Exercise details:
From the line containing "Click the 0 dB level axis tick" through the last line of the records below, each line is to be repeated exactly; pictures are to be omitted.

Provided records:

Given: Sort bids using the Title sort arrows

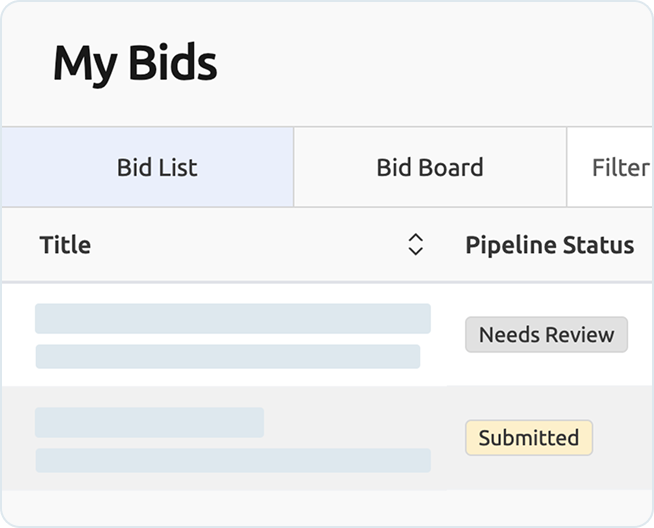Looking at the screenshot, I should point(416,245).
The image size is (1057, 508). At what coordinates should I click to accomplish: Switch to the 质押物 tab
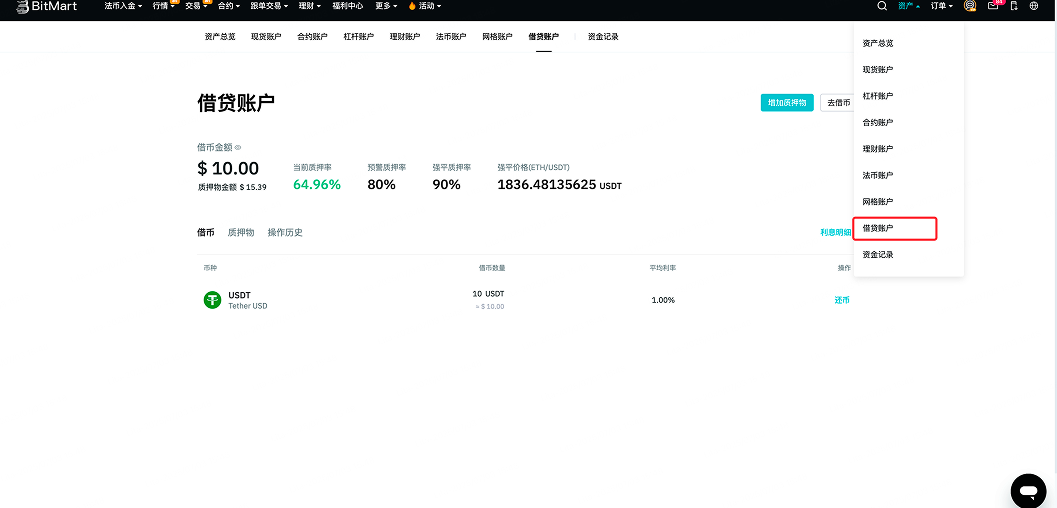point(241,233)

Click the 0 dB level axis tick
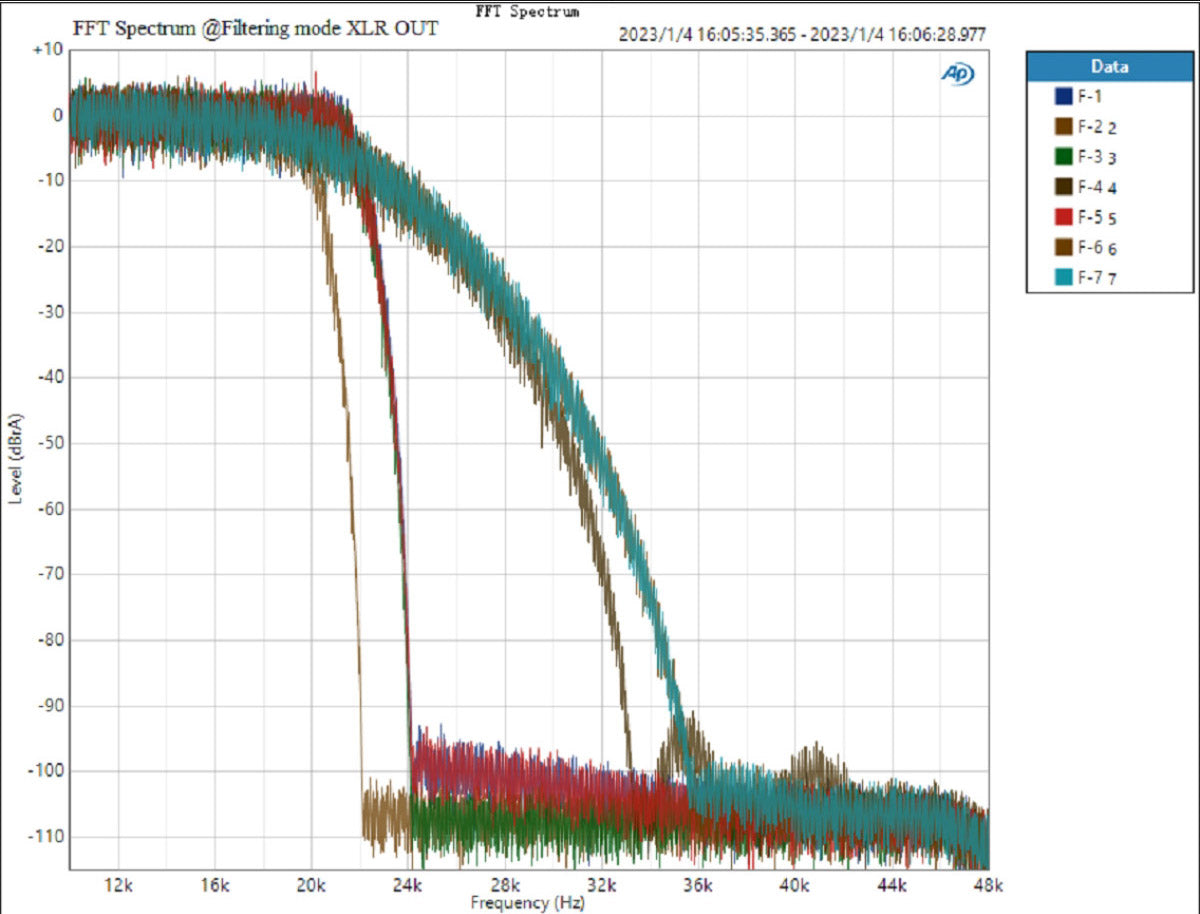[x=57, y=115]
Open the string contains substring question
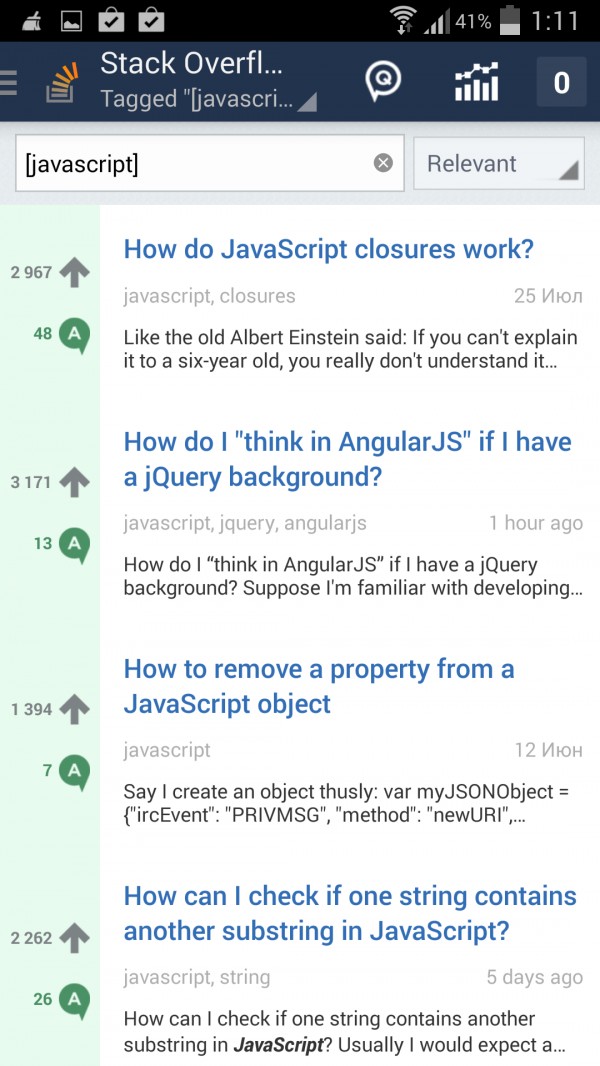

Reply:
Click the 0 dB level axis tick
[x=57, y=115]
Open the string contains substring question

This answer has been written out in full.